**Exercises**
A. Summarize the commentary on the St. Petersburg mayor's race in two sentences.
B. Set down, word for word, the stretch of the commentary on the St. Petersburg mayor's race from "It is extremely" through "in the primary.".

**Selected passage**

---+---

Bill Foster, Mayor of St. Petersburg

Commentary by GH Khan

The nonpartisan race for Mayor of St. Petersburg matters, and the time has come for conservatives of all stripes to fully and without reservation back the re-election of Bill Foster for Mayor of St. Petersburg.

That is the message emerging from a series of polls that show Foster trailing challengers Kathleen Ford and Rick Kriseman in the run-up to the August 27 St. Petersburg primary.  Conservatives need to set aside their disappointments with Foster over his often folksy, rather ambiguous, and sometimes downright mushy approach to many of the issues facing our fair city.  In particular, conservatives will have to overlook His Honor’s deficient leadership over issues surrounding The Pier.

This is a nonpartisan race with far-ranging consequences.  The chief executive of Florida’s third-largest city has influence far beyond City Hall, and far beyond the city limits.  This means that the more conservative the mayor is the more favorable the political environment will be for conservatives and their ideas, and that is why this race matters to conservatives.

It is extremely unlikely at this point that any candidate in the mayor’s race will receive the required 50% of the vote plus one to win the race in the August 27 St. Petersburg Primary, which means that there will be a November run-off between the two top vote getters.  The two biggest threats to Foster’s re-election are Ford and Kriseman.  The other two candidates in the race, Anthony Cates and Paul Congemi, are unlikely to have any statistically significant impact on the race.  Ford and Kriseman each show stronger polling strength than Foster, and Foster will have to beat at least one of them in the primary in order to be in the running in the November election.  Kriseman, an unremarkable garden-variety liberal Democrat, is seen by some as more beatable by Foster in November than remarkable progressive Democrat Ford would be, making Ford the candidate Foster must best in the primary.

To know Bill Foster is to like him.  The Mayor has done a lot of good campaigning to date, and has garnered a lot of important endorsements, but there is a lot more to be done.  Foster needs to shore up his base and, to the extent possible, expand his appeal to other voters.  He needs to send to voters a sharp, clear message of accomplishments and the path he will take to further accomplishments in his next term.  He needs to define his candidacy and the issues of the election, and not cede the initiative to his challengers to define things for him:  E.g., The Pier is only one of many issues facing St. Petersburg voters, and not the most important one in this election.  No more muddled, ambiguous pandering that appeals to all and satisfies none.  He needs to reconnect to social conservatives of all types, and not just the local Republican hierarchy (Foster is a Republican).  He badly needs to repair his relationship with St. Petersburg’s African-American community, which has a history of being very forgiving of political trespassing.  He needs to raise a boatload of money and use it to saturate the available media with his improved message.  Perhaps Foster also needs a new consultant, one who has an intimate understanding of the politics of The Burg and can generate a winning strategy that will get Foster through the primary and on to victory in November.

Kathleen Ford, candidate for Mayor of St. Petersburg

Kathleen Ford, candidate for Mayor of St. Petersburg

So, what’s not to like about Ford?

---+---

**Information provided**
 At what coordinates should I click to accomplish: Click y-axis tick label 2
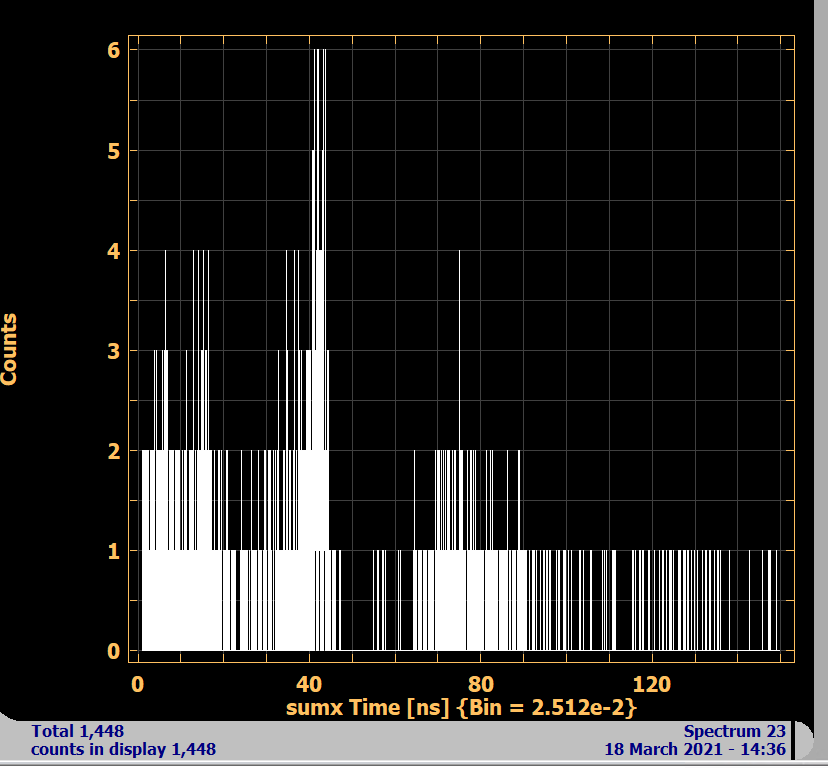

---+---

**Solutions in order**
A. The commentary urges conservatives to set aside their disappointments with Bill Foster and fully back his re-election as Mayor of St. Petersburg, since polls show him trailing challengers Kathleen Ford and Rick Kriseman ahead of the August 27 primary. It argues that the race matters because the mayor's influence reaches far beyond City Hall, and it says Foster must sharpen his message, reconnect with social conservatives, repair his relationship with the city's African-American community, and raise money to get through the primary.

B.
It is extremely unlikely at this point that any candidate in the mayor’s race will receive the required 50% of the vote plus one to win the race in the August 27 St. Petersburg Primary, which means that there will be a November run-off between the two top vote getters.  The two biggest threats to Foster’s re-election are Ford and Kriseman.  The other two candidates in the race, Anthony Cates and Paul Congemi, are unlikely to have any statistically significant impact on the race.  Ford and Kriseman each show stronger polling strength than Foster, and Foster will have to beat at least one of them in the primary in order to be in the running in the November election.  Kriseman, an unremarkable garden-variety liberal Democrat, is seen by some as more beatable by Foster in November than remarkable progressive Democrat Ford would be, making Ford the candidate Foster must best in the primary.